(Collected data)
— begin —

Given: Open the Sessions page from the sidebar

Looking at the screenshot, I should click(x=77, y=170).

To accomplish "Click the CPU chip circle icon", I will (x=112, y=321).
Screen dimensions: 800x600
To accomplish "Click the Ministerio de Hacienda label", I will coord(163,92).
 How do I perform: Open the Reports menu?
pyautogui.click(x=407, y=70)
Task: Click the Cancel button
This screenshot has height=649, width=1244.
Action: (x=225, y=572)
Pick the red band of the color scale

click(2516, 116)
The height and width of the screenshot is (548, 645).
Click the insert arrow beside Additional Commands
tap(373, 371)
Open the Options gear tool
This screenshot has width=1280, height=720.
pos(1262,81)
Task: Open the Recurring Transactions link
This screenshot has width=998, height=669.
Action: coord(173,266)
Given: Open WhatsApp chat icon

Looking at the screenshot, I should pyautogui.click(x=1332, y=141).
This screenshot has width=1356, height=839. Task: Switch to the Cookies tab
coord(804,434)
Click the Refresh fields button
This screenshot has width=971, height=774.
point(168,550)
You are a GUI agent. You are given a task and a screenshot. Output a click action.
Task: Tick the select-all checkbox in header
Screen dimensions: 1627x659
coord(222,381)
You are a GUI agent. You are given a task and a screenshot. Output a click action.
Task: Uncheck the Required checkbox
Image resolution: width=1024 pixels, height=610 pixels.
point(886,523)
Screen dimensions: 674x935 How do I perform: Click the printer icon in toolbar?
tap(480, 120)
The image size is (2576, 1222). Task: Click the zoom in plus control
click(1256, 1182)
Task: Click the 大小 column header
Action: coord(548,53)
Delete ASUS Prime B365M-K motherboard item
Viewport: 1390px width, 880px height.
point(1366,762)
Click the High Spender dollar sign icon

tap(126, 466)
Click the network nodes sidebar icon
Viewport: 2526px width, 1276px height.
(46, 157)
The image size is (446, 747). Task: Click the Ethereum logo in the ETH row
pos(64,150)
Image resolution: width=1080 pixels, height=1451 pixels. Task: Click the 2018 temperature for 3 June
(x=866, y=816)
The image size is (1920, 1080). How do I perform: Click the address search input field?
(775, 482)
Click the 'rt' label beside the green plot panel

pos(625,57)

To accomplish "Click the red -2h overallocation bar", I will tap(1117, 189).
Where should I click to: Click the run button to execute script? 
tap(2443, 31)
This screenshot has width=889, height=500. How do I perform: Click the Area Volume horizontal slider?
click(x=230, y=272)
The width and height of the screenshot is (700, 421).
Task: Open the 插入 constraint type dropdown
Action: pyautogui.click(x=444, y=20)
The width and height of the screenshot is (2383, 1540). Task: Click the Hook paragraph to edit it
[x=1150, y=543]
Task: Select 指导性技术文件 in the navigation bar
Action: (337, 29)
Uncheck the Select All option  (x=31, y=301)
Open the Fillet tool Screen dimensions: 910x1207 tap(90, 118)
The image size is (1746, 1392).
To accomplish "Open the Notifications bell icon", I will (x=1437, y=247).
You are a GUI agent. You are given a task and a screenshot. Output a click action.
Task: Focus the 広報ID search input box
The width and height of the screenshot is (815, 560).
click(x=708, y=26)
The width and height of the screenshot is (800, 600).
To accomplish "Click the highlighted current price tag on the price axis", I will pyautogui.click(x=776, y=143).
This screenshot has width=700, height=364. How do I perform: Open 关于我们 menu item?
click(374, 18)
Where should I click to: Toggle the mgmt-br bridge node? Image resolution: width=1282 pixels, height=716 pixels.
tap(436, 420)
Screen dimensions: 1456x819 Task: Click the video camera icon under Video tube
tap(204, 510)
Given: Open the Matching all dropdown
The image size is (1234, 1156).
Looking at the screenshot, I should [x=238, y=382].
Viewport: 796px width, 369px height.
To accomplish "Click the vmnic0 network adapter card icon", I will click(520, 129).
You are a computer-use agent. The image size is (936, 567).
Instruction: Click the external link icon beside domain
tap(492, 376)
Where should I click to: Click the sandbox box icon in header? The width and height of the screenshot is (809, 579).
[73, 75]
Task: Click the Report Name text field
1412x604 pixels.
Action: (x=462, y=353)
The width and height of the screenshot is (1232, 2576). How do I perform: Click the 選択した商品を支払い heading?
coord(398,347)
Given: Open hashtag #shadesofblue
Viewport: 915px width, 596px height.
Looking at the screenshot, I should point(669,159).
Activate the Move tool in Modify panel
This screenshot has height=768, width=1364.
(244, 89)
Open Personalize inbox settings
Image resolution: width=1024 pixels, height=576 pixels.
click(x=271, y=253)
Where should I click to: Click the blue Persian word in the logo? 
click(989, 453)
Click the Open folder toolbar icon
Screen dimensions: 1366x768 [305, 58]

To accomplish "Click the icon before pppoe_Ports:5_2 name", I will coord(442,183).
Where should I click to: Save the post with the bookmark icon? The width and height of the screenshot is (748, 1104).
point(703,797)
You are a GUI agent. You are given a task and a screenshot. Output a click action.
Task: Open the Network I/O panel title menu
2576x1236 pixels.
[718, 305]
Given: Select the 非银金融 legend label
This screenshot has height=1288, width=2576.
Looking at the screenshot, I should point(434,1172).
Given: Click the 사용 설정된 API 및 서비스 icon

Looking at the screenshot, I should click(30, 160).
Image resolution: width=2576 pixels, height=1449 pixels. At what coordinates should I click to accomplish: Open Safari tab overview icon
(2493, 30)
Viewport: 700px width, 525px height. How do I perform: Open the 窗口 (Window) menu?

— end —

What is needed: Copy out every one of these lines as they stand.

Correct output:
Given: Open the Sessions page from the sidebar

Looking at the screenshot, I should click(x=77, y=170).

To accomplish "Click the CPU chip circle icon", I will (x=112, y=321).
Screen dimensions: 800x600
To accomplish "Click the Ministerio de Hacienda label", I will coord(163,92).
 How do I perform: Open the Reports menu?
pyautogui.click(x=407, y=70)
Task: Click the Cancel button
This screenshot has height=649, width=1244.
Action: (x=225, y=572)
Pick the red band of the color scale

click(2516, 116)
The height and width of the screenshot is (548, 645).
Click the insert arrow beside Additional Commands
tap(373, 371)
Open the Options gear tool
This screenshot has width=1280, height=720.
pos(1262,81)
Task: Open the Recurring Transactions link
This screenshot has width=998, height=669.
Action: coord(173,266)
Given: Open WhatsApp chat icon

Looking at the screenshot, I should pyautogui.click(x=1332, y=141).
This screenshot has width=1356, height=839. Task: Switch to the Cookies tab
coord(804,434)
Click the Refresh fields button
This screenshot has width=971, height=774.
point(168,550)
You are a GUI agent. You are given a task and a screenshot. Output a click action.
Task: Tick the select-all checkbox in header
Screen dimensions: 1627x659
coord(222,381)
You are a GUI agent. You are given a task and a screenshot. Output a click action.
Task: Uncheck the Required checkbox
Image resolution: width=1024 pixels, height=610 pixels.
point(886,523)
Screen dimensions: 674x935 How do I perform: Click the printer icon in toolbar?
tap(480, 120)
The image size is (2576, 1222). Task: Click the zoom in plus control
click(1256, 1182)
Task: Click the 大小 column header
Action: coord(548,53)
Delete ASUS Prime B365M-K motherboard item
Viewport: 1390px width, 880px height.
point(1366,762)
Click the High Spender dollar sign icon

tap(126, 466)
Click the network nodes sidebar icon
Viewport: 2526px width, 1276px height.
(46, 157)
The image size is (446, 747). Task: Click the Ethereum logo in the ETH row
pos(64,150)
Image resolution: width=1080 pixels, height=1451 pixels. Task: Click the 2018 temperature for 3 June
(x=866, y=816)
The image size is (1920, 1080). How do I perform: Click the address search input field?
(775, 482)
Click the 'rt' label beside the green plot panel

pos(625,57)

To accomplish "Click the red -2h overallocation bar", I will tap(1117, 189).
Where should I click to: Click the run button to execute script? 
tap(2443, 31)
This screenshot has width=889, height=500. How do I perform: Click the Area Volume horizontal slider?
click(x=230, y=272)
The width and height of the screenshot is (700, 421).
Task: Open the 插入 constraint type dropdown
Action: pyautogui.click(x=444, y=20)
The width and height of the screenshot is (2383, 1540). Task: Click the Hook paragraph to edit it
[x=1150, y=543]
Task: Select 指导性技术文件 in the navigation bar
Action: (337, 29)
Uncheck the Select All option  (x=31, y=301)
Open the Fillet tool Screen dimensions: 910x1207 tap(90, 118)
The image size is (1746, 1392).
To accomplish "Open the Notifications bell icon", I will (x=1437, y=247).
You are a GUI agent. You are given a task and a screenshot. Output a click action.
Task: Focus the 広報ID search input box
The width and height of the screenshot is (815, 560).
click(x=708, y=26)
The width and height of the screenshot is (800, 600).
To accomplish "Click the highlighted current price tag on the price axis", I will pyautogui.click(x=776, y=143).
This screenshot has width=700, height=364. How do I perform: Open 关于我们 menu item?
click(374, 18)
Where should I click to: Toggle the mgmt-br bridge node? Image resolution: width=1282 pixels, height=716 pixels.
tap(436, 420)
Screen dimensions: 1456x819 Task: Click the video camera icon under Video tube
tap(204, 510)
Given: Open the Matching all dropdown
The image size is (1234, 1156).
Looking at the screenshot, I should [x=238, y=382].
Viewport: 796px width, 369px height.
To accomplish "Click the vmnic0 network adapter card icon", I will click(520, 129).
You are a computer-use agent. The image size is (936, 567).
Instruction: Click the external link icon beside domain
tap(492, 376)
Where should I click to: Click the sandbox box icon in header? The width and height of the screenshot is (809, 579).
[73, 75]
Task: Click the Report Name text field
1412x604 pixels.
Action: (x=462, y=353)
The width and height of the screenshot is (1232, 2576). How do I perform: Click the 選択した商品を支払い heading?
coord(398,347)
Given: Open hashtag #shadesofblue
Viewport: 915px width, 596px height.
Looking at the screenshot, I should point(669,159).
Activate the Move tool in Modify panel
This screenshot has height=768, width=1364.
(244, 89)
Open Personalize inbox settings
Image resolution: width=1024 pixels, height=576 pixels.
click(x=271, y=253)
Where should I click to: Click the blue Persian word in the logo? 
click(989, 453)
Click the Open folder toolbar icon
Screen dimensions: 1366x768 [305, 58]

To accomplish "Click the icon before pppoe_Ports:5_2 name", I will coord(442,183).
Where should I click to: Save the post with the bookmark icon? The width and height of the screenshot is (748, 1104).
point(703,797)
You are a GUI agent. You are given a task and a screenshot. Output a click action.
Task: Open the Network I/O panel title menu
2576x1236 pixels.
[718, 305]
Given: Select the 非银金融 legend label
This screenshot has height=1288, width=2576.
Looking at the screenshot, I should point(434,1172).
Given: Click the 사용 설정된 API 및 서비스 icon

Looking at the screenshot, I should click(30, 160).
Image resolution: width=2576 pixels, height=1449 pixels. At what coordinates should I click to accomplish: Open Safari tab overview icon
(2493, 30)
Viewport: 700px width, 525px height. How do I perform: Open the 窗口 (Window) menu?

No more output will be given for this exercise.